[Date Prev][Date Next] [Thread Prev][Thread Next] [Date Index] [Thread Index]

Re: dpkg musings

On Mon, 1 Mar 2004, Wichert Akkerman wrote:

> Here is a dump of thoughts about dpkg as a basis for the open source
> world conference in Malage recently.
> Dpkg has been stagnating for a while now, which is a bad thing. There are a
> few things that I would like to have done by the end of this year:
> * logging support
> * beter conffile handling
> * forcing all metadata to be valid utf-8 and doing the proper conversions
>   when displaying it
> * have a prototype for a new dpkg-dev based on dpatch2

You mean dpkg-source, not dpkg-dev here.

And if dpatch2 is anything like dpatch, then yick.

> Along with that I would also like to
> take dpkg a bit more out of Debian: right now in my opinion there is too
> much focus on doing things specifically for Debian instead of more
> generally.

Yes, we've both agreed this for a long time.  debian-policy is for debian, but
not dpkg.  dpkg needs to support much more than policy allows.

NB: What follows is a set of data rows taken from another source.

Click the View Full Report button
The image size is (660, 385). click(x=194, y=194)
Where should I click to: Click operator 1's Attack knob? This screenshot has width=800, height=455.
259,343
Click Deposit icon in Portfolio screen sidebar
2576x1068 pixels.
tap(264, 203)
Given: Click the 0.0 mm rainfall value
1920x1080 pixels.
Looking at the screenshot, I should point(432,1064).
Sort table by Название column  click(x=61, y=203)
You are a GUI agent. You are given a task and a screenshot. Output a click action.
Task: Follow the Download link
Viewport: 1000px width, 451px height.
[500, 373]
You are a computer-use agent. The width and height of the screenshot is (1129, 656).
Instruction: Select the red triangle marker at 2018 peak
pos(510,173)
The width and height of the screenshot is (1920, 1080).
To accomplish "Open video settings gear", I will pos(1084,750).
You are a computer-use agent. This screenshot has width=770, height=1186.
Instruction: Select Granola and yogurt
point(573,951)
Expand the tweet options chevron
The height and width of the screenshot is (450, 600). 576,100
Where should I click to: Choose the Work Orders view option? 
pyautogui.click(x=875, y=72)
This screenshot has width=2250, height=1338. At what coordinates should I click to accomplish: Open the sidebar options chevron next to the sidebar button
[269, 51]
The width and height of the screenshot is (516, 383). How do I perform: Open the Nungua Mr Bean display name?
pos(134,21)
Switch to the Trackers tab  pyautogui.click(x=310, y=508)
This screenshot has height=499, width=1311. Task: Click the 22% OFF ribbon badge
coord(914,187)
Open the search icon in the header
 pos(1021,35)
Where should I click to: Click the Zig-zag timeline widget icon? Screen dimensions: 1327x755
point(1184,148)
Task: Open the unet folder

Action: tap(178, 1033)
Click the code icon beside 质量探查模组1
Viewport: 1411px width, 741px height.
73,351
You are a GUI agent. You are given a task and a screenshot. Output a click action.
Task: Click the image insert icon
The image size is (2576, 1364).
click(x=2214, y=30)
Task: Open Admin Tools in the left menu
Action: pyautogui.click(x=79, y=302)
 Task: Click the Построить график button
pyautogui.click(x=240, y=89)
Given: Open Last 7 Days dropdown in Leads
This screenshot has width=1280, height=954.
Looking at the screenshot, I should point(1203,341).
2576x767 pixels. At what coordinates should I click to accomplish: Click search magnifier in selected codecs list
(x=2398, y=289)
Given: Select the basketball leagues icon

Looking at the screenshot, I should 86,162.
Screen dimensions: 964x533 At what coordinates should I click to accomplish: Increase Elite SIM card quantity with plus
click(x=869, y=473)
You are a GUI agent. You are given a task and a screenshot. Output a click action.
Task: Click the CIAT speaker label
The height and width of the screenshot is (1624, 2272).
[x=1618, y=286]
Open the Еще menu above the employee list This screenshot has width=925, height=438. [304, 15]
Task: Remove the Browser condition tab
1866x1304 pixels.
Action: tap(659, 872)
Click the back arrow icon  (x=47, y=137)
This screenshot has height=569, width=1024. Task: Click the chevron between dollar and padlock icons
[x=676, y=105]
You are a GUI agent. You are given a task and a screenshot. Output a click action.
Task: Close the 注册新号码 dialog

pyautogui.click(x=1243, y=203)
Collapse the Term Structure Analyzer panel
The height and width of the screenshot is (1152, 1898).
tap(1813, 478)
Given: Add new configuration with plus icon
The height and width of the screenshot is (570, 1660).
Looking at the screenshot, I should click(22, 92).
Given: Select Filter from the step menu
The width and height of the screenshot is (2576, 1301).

> Adam and I have also been thinking about the coding style used in dpkg. At
> this moment it is what we sometimes call Ian-C: high code density (two-space
> indents for example), little comments. It's still better than Ian-perl but
> not ideal to work with. We'll definitely want to reindent everything,
> but we are also thinking of a more drastic step and start adding C++
> infrastructure. Since C and C++ mix very well that should be easy to do.
> So expected coding style changes are:
> * allow C++ in the dpkg codebase

This is not for the styling that c++ has, but for the actual features c++
gives us.  Exceptions, and objects, etc.

> * reindent code to use normal tab-indents and a few other changes (we
> * already decided on specific indent-settings, I need to dig those up again)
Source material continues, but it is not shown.